- [About this task]: What is needed is the run of lines from the one with "Click the Final Design Phase (PS&E) heading" through the close of the data, set down exactly.

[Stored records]
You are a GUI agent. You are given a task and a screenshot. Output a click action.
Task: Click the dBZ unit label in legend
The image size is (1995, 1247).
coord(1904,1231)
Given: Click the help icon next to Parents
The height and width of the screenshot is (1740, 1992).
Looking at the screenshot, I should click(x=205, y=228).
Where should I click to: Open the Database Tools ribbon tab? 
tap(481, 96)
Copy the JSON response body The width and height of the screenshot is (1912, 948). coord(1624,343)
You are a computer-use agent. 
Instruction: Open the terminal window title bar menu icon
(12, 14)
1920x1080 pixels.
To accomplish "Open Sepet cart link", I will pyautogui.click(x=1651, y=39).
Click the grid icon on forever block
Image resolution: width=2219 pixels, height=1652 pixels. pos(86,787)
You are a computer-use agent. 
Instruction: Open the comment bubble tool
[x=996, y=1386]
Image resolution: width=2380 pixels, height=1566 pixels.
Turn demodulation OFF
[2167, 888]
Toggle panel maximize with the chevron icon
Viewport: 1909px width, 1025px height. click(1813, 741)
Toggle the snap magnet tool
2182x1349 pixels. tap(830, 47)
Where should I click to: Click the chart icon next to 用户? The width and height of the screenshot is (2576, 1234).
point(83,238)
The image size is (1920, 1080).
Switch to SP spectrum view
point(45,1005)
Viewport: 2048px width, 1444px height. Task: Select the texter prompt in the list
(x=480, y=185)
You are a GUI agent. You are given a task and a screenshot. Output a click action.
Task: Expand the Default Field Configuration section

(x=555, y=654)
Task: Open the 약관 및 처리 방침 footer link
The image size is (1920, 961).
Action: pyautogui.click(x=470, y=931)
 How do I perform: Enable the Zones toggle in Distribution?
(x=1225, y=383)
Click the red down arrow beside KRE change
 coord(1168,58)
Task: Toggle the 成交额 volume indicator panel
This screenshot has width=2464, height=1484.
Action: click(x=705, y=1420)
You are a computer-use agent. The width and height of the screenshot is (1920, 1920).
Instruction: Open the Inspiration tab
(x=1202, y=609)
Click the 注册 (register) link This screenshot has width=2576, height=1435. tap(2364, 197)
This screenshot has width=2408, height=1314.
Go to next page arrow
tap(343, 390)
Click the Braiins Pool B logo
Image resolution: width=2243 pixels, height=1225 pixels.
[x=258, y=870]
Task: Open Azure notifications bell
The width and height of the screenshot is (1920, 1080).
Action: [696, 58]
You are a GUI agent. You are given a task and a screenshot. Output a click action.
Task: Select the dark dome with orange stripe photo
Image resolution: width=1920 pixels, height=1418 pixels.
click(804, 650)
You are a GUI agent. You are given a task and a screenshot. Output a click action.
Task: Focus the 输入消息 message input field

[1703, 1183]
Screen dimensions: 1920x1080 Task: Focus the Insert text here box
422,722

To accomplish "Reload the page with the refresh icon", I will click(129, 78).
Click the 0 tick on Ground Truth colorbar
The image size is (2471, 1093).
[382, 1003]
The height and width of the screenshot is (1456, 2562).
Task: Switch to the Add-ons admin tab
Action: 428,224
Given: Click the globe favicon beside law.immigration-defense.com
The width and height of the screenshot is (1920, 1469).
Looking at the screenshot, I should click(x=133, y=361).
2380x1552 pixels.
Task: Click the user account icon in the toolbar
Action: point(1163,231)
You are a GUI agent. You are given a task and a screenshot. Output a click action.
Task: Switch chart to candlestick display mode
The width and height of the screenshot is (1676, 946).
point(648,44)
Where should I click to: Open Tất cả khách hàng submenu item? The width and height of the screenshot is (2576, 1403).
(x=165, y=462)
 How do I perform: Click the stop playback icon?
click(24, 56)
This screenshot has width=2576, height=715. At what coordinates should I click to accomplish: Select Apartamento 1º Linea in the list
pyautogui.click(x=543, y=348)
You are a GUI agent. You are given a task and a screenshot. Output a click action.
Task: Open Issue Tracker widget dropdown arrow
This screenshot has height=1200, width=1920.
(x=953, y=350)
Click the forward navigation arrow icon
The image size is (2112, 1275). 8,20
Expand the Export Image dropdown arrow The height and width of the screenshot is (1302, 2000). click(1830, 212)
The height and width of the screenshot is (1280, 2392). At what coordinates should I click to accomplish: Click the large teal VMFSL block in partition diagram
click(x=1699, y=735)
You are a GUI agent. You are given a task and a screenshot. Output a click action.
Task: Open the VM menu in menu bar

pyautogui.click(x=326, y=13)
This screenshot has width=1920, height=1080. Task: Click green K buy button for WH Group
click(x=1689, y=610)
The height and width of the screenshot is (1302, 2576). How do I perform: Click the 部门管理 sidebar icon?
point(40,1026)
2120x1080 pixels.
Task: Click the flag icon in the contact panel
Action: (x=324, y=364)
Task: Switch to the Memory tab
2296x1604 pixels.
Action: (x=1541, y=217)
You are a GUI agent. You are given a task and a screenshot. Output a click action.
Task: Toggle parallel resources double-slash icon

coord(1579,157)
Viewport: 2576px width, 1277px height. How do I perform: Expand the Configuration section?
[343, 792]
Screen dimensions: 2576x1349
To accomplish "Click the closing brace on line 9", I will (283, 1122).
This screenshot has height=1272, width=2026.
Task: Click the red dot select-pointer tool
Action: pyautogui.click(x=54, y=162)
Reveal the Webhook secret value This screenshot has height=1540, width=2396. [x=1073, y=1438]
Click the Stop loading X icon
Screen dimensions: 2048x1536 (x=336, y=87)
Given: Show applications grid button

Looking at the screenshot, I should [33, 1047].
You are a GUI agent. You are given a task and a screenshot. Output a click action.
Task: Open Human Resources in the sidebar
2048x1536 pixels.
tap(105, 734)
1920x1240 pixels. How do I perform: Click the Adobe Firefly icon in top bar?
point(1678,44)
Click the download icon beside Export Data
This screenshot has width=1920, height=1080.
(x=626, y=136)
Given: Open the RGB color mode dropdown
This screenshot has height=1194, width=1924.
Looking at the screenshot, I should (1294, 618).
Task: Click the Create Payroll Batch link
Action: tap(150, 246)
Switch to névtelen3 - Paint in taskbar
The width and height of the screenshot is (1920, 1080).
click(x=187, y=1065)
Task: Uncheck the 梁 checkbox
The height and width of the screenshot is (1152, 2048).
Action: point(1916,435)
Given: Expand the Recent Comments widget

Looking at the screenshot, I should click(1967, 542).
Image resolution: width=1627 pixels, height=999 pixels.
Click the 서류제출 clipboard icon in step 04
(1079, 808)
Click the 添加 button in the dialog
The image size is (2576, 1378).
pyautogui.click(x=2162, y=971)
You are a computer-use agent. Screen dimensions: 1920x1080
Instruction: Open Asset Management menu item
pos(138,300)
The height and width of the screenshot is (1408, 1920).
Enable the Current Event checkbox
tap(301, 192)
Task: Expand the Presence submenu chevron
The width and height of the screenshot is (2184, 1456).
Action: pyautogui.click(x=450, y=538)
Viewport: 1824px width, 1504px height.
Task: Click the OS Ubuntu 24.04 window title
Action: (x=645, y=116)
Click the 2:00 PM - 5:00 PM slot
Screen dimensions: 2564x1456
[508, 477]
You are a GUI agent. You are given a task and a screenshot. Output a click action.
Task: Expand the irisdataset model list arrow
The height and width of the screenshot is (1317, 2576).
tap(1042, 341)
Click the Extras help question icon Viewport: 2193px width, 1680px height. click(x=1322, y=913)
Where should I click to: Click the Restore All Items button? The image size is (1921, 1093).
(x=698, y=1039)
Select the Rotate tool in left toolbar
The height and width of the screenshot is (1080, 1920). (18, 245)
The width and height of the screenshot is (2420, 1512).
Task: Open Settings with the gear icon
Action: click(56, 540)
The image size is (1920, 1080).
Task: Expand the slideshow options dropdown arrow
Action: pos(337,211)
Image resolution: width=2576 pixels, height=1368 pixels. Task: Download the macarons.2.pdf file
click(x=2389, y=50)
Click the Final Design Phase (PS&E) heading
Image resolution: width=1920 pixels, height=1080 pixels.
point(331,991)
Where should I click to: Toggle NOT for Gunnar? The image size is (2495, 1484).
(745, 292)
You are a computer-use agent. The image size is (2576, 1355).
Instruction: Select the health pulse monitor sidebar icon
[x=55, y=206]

- [Response]:
Click the Final Design Phase (PS&E) heading
Image resolution: width=1920 pixels, height=1080 pixels.
point(331,991)
Where should I click to: Toggle NOT for Gunnar? The image size is (2495, 1484).
(745, 292)
You are a computer-use agent. The image size is (2576, 1355).
Instruction: Select the health pulse monitor sidebar icon
[x=55, y=206]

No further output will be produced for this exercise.